** Opening Material provided block **

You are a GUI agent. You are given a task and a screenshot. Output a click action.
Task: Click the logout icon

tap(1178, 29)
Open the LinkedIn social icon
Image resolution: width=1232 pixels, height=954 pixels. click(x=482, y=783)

** Closing Material provided block **

Give back all the records above exactly. Keep every word.

You are a GUI agent. You are given a task and a screenshot. Output a click action.
Task: Click the logout icon

tap(1178, 29)
Open the LinkedIn social icon
Image resolution: width=1232 pixels, height=954 pixels. click(x=482, y=783)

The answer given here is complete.